What is being asked — Copy the items below word for word, from the line containing "Where should I click to: Open the font" through the line containing "click(1279, 574)", both included.

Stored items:

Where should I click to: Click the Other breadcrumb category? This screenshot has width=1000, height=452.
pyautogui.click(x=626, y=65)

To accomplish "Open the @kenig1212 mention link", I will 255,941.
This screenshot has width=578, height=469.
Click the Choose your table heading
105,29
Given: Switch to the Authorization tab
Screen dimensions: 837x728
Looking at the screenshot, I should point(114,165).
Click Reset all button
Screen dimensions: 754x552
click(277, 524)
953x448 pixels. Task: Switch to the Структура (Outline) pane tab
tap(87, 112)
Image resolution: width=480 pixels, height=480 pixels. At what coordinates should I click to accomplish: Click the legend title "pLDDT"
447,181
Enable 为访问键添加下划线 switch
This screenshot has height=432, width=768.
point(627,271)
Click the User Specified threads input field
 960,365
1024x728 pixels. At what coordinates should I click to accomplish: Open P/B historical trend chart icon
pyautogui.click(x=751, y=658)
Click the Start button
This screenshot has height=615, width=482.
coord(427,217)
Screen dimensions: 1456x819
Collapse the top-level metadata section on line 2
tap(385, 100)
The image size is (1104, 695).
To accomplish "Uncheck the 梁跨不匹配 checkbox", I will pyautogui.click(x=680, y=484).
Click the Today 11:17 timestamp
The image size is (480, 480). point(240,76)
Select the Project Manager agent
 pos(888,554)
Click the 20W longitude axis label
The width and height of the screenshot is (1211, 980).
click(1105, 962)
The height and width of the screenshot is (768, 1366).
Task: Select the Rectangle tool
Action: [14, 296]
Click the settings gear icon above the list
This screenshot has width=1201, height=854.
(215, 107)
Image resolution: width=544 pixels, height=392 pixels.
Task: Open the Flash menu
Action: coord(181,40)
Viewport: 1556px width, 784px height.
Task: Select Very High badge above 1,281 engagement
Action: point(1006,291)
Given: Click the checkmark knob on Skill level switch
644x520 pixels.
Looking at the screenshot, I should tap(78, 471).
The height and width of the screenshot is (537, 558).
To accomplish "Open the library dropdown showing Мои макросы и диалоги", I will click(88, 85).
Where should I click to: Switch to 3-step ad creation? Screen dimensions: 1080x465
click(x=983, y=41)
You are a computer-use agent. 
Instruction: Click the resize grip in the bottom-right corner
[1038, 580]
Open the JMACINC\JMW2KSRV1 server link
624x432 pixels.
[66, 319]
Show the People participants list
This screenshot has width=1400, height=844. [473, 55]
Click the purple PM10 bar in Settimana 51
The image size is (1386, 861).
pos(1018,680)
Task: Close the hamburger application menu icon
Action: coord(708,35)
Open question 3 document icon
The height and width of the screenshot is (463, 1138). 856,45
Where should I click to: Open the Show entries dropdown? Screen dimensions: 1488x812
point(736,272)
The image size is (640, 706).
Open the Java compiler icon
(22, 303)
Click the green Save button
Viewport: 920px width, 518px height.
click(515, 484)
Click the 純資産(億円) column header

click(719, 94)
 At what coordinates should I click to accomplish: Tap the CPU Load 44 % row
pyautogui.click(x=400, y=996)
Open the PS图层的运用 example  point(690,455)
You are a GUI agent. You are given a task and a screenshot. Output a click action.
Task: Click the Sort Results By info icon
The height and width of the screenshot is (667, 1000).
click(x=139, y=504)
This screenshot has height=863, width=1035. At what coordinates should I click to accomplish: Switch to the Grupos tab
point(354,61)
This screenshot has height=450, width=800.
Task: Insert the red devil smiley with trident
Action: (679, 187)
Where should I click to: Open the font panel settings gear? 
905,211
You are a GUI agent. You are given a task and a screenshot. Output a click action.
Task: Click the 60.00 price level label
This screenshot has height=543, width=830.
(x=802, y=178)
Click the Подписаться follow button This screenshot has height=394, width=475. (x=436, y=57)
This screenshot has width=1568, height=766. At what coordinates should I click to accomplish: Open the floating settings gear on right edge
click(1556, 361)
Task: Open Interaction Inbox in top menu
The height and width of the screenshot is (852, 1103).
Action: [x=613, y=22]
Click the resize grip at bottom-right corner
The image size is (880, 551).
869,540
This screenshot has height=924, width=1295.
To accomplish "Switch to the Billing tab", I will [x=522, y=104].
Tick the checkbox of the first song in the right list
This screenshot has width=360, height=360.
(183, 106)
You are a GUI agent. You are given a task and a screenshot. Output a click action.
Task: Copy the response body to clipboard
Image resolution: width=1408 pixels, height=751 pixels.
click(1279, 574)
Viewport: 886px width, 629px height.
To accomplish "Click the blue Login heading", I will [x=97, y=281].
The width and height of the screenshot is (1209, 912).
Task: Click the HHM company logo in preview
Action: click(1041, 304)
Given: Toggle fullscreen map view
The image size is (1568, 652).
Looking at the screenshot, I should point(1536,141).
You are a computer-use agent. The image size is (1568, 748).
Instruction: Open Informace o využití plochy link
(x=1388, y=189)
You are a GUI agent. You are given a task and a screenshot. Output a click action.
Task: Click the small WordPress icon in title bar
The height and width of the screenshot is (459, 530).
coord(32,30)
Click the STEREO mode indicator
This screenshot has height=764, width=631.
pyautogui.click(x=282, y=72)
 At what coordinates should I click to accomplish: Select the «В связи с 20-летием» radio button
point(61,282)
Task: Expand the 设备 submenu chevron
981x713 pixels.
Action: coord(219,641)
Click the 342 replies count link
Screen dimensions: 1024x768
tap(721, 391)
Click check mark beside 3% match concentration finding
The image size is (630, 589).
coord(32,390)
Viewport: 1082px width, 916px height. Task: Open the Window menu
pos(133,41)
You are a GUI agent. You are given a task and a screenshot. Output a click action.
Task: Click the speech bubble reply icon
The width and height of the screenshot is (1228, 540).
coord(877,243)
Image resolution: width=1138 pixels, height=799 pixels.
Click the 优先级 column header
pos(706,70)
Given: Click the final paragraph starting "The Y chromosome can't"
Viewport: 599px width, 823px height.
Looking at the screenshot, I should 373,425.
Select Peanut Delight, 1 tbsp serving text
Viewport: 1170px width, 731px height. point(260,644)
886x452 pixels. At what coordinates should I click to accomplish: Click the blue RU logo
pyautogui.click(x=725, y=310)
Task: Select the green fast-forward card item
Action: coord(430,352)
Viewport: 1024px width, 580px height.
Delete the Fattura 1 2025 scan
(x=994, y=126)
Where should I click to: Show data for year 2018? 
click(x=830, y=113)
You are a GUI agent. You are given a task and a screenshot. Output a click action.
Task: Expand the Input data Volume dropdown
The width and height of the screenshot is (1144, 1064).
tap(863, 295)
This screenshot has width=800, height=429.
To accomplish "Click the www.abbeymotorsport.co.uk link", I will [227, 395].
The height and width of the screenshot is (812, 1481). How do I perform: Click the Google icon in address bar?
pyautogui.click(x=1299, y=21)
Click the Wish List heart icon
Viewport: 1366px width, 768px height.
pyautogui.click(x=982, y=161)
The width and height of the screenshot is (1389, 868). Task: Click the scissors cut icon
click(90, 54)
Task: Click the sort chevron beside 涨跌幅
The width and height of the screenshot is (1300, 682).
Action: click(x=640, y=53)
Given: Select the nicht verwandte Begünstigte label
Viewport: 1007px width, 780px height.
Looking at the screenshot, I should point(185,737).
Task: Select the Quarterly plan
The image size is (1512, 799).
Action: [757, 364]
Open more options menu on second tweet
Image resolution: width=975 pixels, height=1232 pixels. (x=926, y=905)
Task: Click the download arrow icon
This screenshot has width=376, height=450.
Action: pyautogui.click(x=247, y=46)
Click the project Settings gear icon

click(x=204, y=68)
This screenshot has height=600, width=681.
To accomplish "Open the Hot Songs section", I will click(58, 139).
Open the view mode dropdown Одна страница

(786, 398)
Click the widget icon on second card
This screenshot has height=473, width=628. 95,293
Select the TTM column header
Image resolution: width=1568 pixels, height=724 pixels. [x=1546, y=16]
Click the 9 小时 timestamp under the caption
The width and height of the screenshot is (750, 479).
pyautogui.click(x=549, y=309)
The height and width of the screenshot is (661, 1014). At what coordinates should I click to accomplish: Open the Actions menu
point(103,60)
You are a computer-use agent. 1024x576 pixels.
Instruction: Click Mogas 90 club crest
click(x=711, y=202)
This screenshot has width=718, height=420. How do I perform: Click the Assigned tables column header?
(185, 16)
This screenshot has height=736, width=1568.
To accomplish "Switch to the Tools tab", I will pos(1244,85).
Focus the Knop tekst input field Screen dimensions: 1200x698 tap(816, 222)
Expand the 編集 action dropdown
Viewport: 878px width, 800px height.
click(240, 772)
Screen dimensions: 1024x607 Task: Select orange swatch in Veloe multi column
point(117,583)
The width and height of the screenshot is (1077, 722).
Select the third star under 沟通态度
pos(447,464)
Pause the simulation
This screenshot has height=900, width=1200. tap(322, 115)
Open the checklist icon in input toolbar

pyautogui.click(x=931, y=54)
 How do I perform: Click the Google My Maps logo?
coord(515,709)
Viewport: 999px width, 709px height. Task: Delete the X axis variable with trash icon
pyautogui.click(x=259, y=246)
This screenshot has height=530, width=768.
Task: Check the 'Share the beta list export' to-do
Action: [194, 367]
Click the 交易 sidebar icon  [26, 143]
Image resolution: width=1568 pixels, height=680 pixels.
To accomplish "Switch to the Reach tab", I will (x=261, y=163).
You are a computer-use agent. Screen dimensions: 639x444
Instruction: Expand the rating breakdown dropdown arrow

Full output —
Where should I click to: Open the font panel settings gear? 
905,211
You are a GUI agent. You are given a task and a screenshot. Output a click action.
Task: Click the 60.00 price level label
This screenshot has height=543, width=830.
(x=802, y=178)
Click the Подписаться follow button This screenshot has height=394, width=475. (x=436, y=57)
This screenshot has width=1568, height=766. At what coordinates should I click to accomplish: Open the floating settings gear on right edge
click(1556, 361)
Task: Open Interaction Inbox in top menu
The height and width of the screenshot is (852, 1103).
Action: [x=613, y=22]
Click the resize grip at bottom-right corner
The image size is (880, 551).
869,540
This screenshot has height=924, width=1295.
To accomplish "Switch to the Billing tab", I will [x=522, y=104].
Tick the checkbox of the first song in the right list
This screenshot has width=360, height=360.
(183, 106)
You are a GUI agent. You are given a task and a screenshot. Output a click action.
Task: Copy the response body to clipboard
Image resolution: width=1408 pixels, height=751 pixels.
click(1279, 574)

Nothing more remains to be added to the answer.